## Action item:
Copy out precisely the line that holds "The image size is (768, 1070)." and all the lines following it in the data, up to and including the last one, and no others.

Task material below:

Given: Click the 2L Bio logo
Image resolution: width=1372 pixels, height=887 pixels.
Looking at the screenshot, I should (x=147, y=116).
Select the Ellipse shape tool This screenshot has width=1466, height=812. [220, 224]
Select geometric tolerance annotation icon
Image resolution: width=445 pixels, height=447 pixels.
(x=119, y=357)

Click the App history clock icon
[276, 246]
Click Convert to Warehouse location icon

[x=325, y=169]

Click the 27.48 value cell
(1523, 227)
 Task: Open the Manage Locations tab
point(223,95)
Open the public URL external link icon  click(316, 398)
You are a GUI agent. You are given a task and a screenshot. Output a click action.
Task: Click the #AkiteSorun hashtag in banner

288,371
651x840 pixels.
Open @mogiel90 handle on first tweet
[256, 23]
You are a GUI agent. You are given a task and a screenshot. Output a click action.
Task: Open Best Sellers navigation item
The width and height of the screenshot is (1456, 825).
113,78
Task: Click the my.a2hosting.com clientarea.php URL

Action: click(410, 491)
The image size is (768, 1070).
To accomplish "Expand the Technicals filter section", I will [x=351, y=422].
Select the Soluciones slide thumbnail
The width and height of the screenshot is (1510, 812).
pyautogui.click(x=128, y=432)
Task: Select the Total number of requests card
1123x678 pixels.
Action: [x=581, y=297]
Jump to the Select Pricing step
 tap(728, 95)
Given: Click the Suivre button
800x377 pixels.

End of Task material.

## Written solution:
The image size is (768, 1070).
To accomplish "Expand the Technicals filter section", I will [x=351, y=422].
Select the Soluciones slide thumbnail
The width and height of the screenshot is (1510, 812).
pyautogui.click(x=128, y=432)
Task: Select the Total number of requests card
1123x678 pixels.
Action: [x=581, y=297]
Jump to the Select Pricing step
 tap(728, 95)
Given: Click the Suivre button
800x377 pixels.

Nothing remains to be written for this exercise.